For a few weeks after finding out that you have a baby on the way, you start to do research and make plans. You look at what pushchairs are on the market, you read about how the pregnancy will go, you feel panicked and excited and proud and happy, but what is ahead is completely unknown. All of this passes and you reach a steady state. Your wife is pregnant and glowing, you get on with life, and this new dynamic, having people congratulating you and tell you to get as much sleep while you can.

2. Labour

The steady state you reach during the pregnancy, begins to dissipate as the due date nears. The feelings of normality are replaced by a mild panic again which builds to the crescendo of full on labour. Throughout the labour you have moments of clarity and rationality that see you through making the right decisions, but there are also moments of pure terror and feelings of absolute helplessness as your partner goes through the later stages. You think that you will lose everything you had expected of your future, which then out of nowhere becomes a feeling of pure elation as your child is eventually born to the world. Nothing can describe it.

3. Proud dad

Now the baby is in the world you walk around the hospital insisting that you push the crib around and hoping that everybody sees what an amazing baby you have. You’re not just proud of the baby, but you have this new found level of respect for your partner for what she went through. You beam every time you hear someone say what a cute baby.

4. Coping

You’re back home and feel left some what out in the cold. Isolated with a new baby that has no instructions book. The first reaction when you walk through the door is, “what do we do now?”. As the days go on you lose focus on everything else in your life, you have one pure and simple responsibility which is caring for your partner and child. Something new and something scary happens everyday. Is she still breathing? Are her eyelids supposed to be red? Is she pooing too much or too little? Should we wake her for a feed? You lose all concept of normal time and everything now takes about four times longer than it used to. You are completely reactive to everything that happens, fighting the fires as they ignite. But you love it.

5. Back to work

The worst thing that could possibly happen happens. You have to pull yourself away from this amazing new person you have spent her entire life so far with. The things you do feel meaningless, and have lost any degree of appeal they had. You want to be home with them. You try and rationalise quitting your job so you can spend more time with your new family, only to slip into a reluctant submission, sulking as you realise that you need to work to make sure that the three of you can be cared for and comfortable.

6. Self doubt

At work all day, only getting home when it’s bedtime, limited to being an evening and weekend parent, you feel like you are losing touch with the baby and her development.
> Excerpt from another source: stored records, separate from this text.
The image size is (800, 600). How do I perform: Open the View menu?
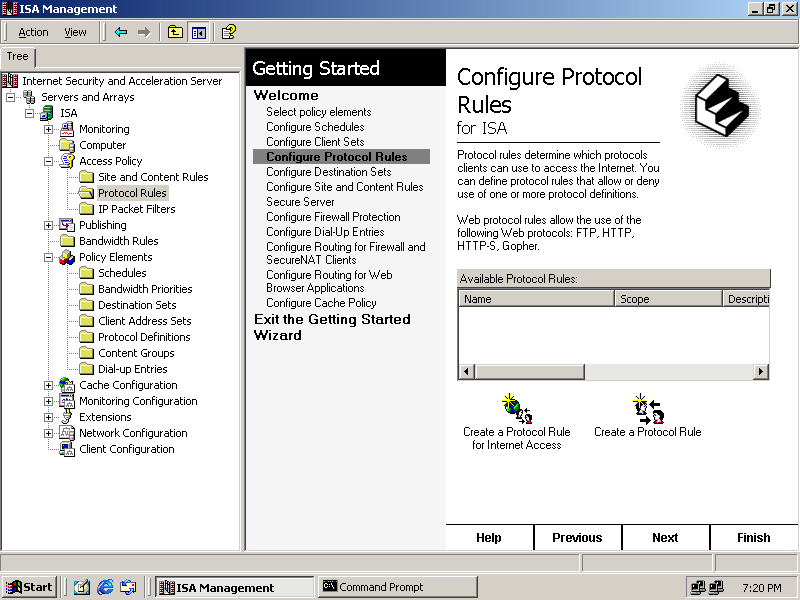click(x=75, y=32)
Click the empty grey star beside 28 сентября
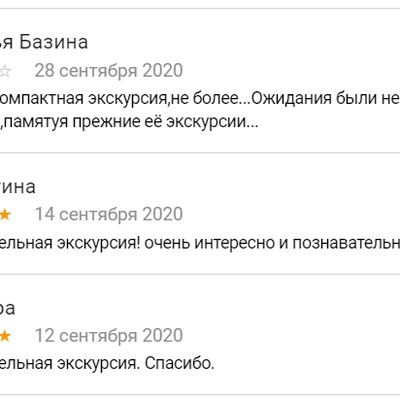The image size is (400, 399). coord(5,71)
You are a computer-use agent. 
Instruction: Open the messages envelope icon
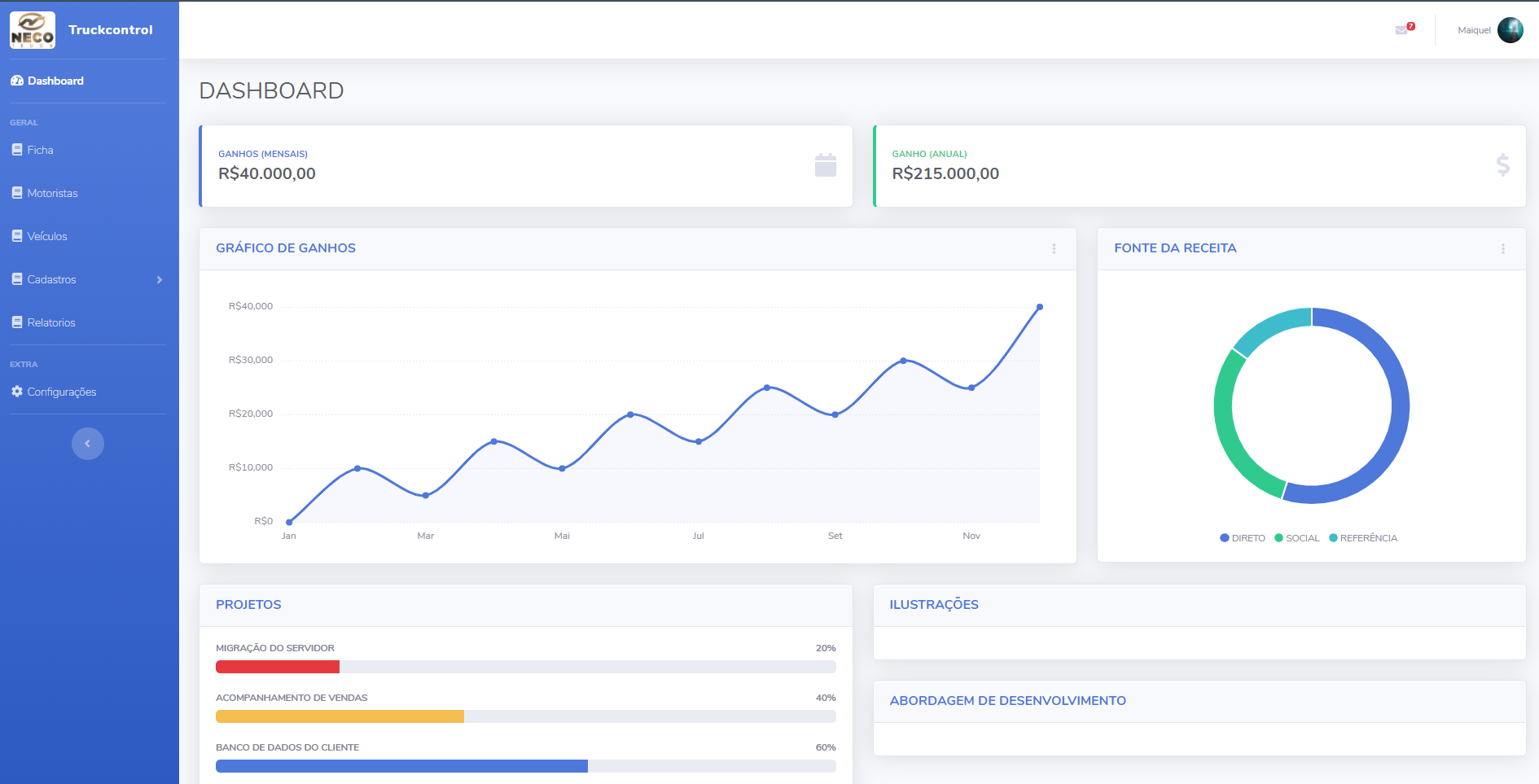click(x=1402, y=30)
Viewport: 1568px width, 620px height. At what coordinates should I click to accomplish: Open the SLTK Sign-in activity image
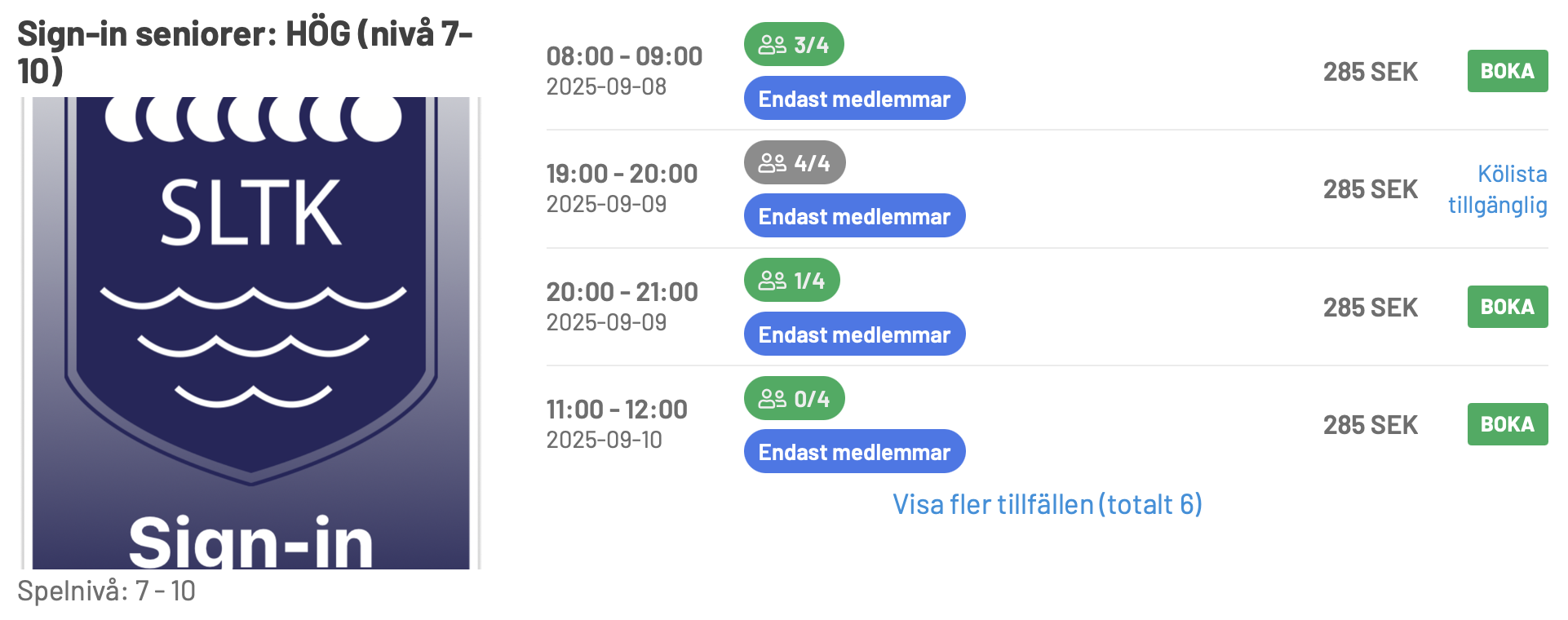pos(250,333)
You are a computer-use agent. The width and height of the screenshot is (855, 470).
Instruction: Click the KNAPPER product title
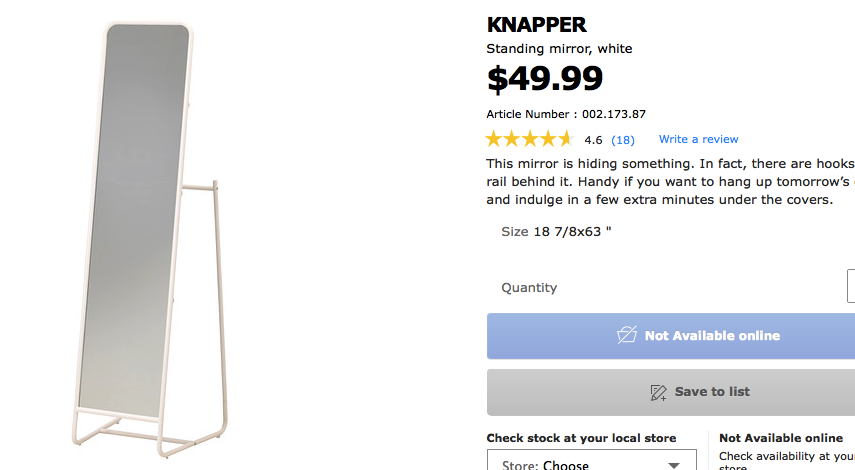pyautogui.click(x=536, y=25)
She seems to stop crying when you hand her over to your wife. You question if you know what you are doing.

7. Dad

You have finally gotten used to being back at work. Routines between you and your partner and you and the baby have formed. You look forward to, and cherish the time you spend with them. You engage with your baby in new ways and see that she loves listening to your voice and that she recognises you when she sees you. You begin to know how she is going to react to you and the environment. You now expect the unexpected, and embrace the chaos and the unknown, because these moments reveal more about what it all means. You’re doing it; you are a dad.